Na co dzień jest gorliwym katolikiem, a jak informuje lokalny portal, w swojej parafii pełni funkcję ceremoniarza (koordynuje przebieg liturgii - red.).

Przewodniczący Pantal przeprosił już za swoje zachowanie. – Sam zapomniałem wyłączyć tego mikrofonu. Nie wiem dlaczego to powiedziałem. Udzieliły mi się emocje sesji. Smutno mi i bardzo żałuję. Przeprosiłem już pana Łyczbę [pisownia oryginalna - red.] – powiedział.

Nie przekonuje to jednak mieszkańca miasta Ryszarda Łyczby. – To jest skandaliczne zachowanie i trudno mi znaleźć dla takich słów usprawiedliwienie. Nie wolno tak się oddzywać do mieszkańca miasta, który przyszedł na sesję. Do nikogo zresztą – skomentował.

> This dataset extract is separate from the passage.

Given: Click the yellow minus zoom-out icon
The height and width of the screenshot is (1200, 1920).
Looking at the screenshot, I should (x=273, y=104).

Pantal ma doskonale znać się z Anną Zalewską z PiS. Brał między innymi udział w Narodowym Czytaniu w Świebodzicach, gdzie wraz z nią, posłem Ireneuszem Zyską i Bogdanem Kożuchowiczem wspólnie czytali "Quo Vadis".

Wcześniej "wsławił się" także próbą wyproszenia z posiedzenia Rady Miasta osoby, która go fotografowała, co było szeroko komentowane w lokalnych mediach.